--- start of DATASET ROWS ---
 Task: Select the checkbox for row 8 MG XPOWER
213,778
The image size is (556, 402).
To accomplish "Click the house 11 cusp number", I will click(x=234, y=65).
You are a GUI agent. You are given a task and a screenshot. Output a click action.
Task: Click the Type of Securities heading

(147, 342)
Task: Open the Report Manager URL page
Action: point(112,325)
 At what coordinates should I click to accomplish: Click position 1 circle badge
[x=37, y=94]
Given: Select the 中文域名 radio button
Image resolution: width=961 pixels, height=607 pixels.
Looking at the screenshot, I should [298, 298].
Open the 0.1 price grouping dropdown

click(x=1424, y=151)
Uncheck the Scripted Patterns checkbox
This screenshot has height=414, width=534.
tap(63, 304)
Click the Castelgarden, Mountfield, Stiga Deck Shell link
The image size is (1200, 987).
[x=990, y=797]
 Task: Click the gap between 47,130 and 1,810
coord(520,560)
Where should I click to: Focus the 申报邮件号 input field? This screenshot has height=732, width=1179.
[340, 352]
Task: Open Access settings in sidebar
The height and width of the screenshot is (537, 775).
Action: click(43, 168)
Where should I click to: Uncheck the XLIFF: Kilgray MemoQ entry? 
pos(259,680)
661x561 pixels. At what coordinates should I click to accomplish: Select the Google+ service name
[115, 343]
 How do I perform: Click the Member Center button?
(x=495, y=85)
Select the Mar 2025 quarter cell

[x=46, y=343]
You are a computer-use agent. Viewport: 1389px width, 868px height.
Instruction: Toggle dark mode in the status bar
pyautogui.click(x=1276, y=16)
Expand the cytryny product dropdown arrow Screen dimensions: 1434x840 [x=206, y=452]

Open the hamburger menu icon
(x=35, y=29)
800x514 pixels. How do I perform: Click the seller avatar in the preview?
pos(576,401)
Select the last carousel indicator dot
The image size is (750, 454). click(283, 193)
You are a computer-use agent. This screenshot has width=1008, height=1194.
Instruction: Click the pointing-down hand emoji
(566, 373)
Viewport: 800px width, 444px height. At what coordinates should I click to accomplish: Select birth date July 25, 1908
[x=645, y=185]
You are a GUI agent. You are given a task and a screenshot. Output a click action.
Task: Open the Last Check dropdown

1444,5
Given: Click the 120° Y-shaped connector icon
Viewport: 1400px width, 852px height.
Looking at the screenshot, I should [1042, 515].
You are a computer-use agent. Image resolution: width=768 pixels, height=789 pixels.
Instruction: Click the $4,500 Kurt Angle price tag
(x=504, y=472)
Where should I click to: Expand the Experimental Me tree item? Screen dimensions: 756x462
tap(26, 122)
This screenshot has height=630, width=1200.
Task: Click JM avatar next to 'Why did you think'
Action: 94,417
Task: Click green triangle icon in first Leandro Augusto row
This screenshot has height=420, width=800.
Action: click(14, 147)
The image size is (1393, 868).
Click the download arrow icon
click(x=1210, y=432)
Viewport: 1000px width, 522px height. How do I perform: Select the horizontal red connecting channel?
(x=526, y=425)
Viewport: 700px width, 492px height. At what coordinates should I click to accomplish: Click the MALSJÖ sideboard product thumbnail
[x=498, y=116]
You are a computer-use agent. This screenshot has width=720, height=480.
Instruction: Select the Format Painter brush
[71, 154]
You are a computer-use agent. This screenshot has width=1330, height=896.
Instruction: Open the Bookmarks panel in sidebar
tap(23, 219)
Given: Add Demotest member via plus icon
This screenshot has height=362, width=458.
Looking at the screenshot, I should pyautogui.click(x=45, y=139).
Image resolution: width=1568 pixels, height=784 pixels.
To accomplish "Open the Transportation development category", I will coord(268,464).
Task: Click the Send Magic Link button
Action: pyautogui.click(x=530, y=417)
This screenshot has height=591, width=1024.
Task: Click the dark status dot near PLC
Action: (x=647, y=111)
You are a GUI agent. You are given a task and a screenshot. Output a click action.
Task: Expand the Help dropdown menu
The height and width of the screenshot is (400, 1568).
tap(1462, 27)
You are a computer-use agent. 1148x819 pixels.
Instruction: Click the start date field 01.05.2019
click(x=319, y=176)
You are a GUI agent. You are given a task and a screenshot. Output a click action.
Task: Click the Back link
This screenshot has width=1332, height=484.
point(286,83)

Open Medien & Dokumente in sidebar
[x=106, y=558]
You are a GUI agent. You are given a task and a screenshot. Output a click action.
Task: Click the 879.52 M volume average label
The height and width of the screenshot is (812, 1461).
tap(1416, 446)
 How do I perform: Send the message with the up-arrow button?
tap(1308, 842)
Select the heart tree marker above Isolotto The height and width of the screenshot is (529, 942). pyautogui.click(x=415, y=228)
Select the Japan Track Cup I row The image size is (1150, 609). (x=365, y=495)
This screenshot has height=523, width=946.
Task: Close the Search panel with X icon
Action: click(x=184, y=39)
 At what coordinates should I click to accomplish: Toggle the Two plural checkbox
--- end of DATASET ROWS ---
GIVEN INSTRUCTION:
Pick out every line above that contains the word "Toggle", and copy each of those lines in full.

COMPLETE OUTPUT:
Instruction: Toggle dark mode in the status bar
 At what coordinates should I click to accomplish: Toggle the Two plural checkbox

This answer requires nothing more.